The stylization brings out the absurdity, and while Natour entertains plant-bearing guests, the physical comedy continues. Two visitors who could be her adult children argue over the proximity of her bed. Later, the drug he administered appears to cause hallucinations. A friend (the lithe Mohammed Smahneh, who also plays the serpentine figure at the start) appears to come undone, his body parts all going in different directions.

But the stakes remain high, as confirmed by Natour – who speaks almost everything, in Arabic, with English surtitles clearly projected on the back wall – recounts the moment his doctor gave him his diagnosis.

His condition is incurable. Unnamed, it sounds like a cancer: “the same power that created life” now “gone wild.” Zuabi’s text and Natour’s sober performance give the disease a terrible beauty: “My cells divide and divide and divide.

This mixture of beauty and horrible truth is the power of the text, made more touching by everyday details, like when Natour lists “Things You Will Do After I’m Gone”. Earlier, he tells his childhood story of buying a fish in a plastic bag. On the way home, bullies grab the bag and throw it at each other. “I could see my fish swimming calmly through the air,” he says, before the bag is dropped and he watches as the fish’s gills open and close and come to rest – his first understanding of death.

Death is all around him in the hospital, of course. The production reminds us when dancers wielding IV bags emerge during his fish story. His bedroom opens into a hallway at the back, and periodically an orderly passes by with a body on a stretcher.

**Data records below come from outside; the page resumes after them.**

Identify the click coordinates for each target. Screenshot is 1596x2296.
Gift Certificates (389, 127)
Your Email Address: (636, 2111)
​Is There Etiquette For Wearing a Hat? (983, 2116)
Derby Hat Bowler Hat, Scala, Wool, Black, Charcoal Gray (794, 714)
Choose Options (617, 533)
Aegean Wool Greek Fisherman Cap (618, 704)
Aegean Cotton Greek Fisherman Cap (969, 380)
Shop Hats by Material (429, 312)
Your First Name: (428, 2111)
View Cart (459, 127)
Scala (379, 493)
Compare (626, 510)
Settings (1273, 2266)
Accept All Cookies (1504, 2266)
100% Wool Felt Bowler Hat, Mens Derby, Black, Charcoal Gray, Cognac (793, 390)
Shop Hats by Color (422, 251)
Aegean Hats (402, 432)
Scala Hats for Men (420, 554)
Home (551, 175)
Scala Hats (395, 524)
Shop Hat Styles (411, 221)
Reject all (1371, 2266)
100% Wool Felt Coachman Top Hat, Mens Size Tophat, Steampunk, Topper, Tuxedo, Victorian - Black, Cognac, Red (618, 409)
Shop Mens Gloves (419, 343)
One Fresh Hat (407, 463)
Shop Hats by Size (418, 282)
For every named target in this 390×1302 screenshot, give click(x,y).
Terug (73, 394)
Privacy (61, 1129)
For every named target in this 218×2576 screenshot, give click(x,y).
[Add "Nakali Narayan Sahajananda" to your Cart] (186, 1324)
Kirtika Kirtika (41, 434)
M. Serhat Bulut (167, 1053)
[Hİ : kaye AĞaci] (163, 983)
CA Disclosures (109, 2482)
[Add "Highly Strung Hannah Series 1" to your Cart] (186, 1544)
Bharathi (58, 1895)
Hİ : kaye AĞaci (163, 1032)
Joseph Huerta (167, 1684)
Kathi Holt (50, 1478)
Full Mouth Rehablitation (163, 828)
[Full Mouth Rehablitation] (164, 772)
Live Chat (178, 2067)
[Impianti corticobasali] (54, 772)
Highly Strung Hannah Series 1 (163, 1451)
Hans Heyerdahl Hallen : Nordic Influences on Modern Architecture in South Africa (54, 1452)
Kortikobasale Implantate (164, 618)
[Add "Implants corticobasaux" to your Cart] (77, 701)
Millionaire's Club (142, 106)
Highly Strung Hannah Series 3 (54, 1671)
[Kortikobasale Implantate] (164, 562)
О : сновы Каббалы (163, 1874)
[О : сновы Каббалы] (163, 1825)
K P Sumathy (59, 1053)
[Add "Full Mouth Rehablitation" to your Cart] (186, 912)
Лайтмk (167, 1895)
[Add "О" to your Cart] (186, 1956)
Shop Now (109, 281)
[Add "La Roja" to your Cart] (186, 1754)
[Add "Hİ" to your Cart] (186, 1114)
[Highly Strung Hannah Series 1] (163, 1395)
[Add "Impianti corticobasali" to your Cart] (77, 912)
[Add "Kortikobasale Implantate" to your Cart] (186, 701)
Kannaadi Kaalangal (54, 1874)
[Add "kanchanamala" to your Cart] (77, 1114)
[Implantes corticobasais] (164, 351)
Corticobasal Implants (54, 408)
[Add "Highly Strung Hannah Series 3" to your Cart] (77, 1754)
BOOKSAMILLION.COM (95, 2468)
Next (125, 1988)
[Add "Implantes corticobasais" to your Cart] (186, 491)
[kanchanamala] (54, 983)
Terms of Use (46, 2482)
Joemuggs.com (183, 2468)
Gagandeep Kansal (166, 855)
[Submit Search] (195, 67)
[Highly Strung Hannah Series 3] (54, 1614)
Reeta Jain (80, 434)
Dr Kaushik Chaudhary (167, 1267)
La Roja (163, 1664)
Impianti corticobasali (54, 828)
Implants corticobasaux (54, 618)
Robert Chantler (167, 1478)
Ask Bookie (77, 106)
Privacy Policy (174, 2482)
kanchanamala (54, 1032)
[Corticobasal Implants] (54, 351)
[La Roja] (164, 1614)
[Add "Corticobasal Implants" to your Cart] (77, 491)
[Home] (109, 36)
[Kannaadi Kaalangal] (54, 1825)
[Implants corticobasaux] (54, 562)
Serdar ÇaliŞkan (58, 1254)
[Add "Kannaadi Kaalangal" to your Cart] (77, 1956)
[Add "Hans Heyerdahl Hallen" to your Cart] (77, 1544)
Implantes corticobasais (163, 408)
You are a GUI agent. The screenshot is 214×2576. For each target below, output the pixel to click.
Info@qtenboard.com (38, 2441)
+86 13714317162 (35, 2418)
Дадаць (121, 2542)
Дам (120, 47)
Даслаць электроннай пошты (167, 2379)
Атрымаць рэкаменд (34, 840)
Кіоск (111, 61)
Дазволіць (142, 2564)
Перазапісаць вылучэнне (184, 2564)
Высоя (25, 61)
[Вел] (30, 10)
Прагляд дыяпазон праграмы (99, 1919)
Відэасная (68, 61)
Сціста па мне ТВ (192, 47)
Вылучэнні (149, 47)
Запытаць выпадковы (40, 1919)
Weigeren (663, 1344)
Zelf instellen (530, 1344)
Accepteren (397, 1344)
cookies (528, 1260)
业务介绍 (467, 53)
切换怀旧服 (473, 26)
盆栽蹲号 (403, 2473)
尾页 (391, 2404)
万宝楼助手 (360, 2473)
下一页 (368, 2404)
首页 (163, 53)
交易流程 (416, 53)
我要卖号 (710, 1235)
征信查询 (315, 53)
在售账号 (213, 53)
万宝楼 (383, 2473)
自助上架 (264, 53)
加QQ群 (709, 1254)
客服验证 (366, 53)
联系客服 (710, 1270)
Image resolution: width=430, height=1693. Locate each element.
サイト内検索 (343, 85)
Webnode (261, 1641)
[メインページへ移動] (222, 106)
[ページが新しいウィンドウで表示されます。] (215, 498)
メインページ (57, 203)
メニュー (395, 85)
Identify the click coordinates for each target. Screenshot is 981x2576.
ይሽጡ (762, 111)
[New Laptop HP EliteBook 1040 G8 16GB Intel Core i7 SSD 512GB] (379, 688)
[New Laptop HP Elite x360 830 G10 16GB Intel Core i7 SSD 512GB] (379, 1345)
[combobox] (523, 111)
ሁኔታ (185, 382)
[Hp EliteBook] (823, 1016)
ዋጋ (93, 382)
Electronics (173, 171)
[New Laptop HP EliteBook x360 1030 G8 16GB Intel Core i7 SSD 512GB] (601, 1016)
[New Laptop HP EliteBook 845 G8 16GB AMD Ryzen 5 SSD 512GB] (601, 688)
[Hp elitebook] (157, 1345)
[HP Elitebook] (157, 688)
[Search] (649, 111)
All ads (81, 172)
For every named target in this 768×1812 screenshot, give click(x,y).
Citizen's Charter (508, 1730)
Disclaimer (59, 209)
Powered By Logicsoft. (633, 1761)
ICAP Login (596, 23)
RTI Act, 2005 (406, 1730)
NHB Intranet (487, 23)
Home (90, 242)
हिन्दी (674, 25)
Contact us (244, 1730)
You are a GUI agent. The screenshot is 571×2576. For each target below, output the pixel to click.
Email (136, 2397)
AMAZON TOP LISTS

And then there is the dirt. He first appears as the food he gave, an oddity you might not initially notice. But soon, the dirt is spreading everywhere, despite his wife’s desperate efforts to put everything away or the staff members’ semi-comic cleaning routines (to Jefferson Airplane’s “White Rabbit,” mixed into an effective electronic score by King) . As a theatrical metaphor, dirt is not subtle. It’s strong.

The proliferation of dirt evokes a memory of Natour’s character helping to bury his grandmother when he was 15. He remembers thinking of her not as the old woman she had become but as the desirable girl she once was, a thought he acts on by shoveling dirt. on a dancer embodying the feminine allure. After burying his grandmother, he said, he went behind the house with his girlfriend, undressed and fell to the ground with her “again and again and again”.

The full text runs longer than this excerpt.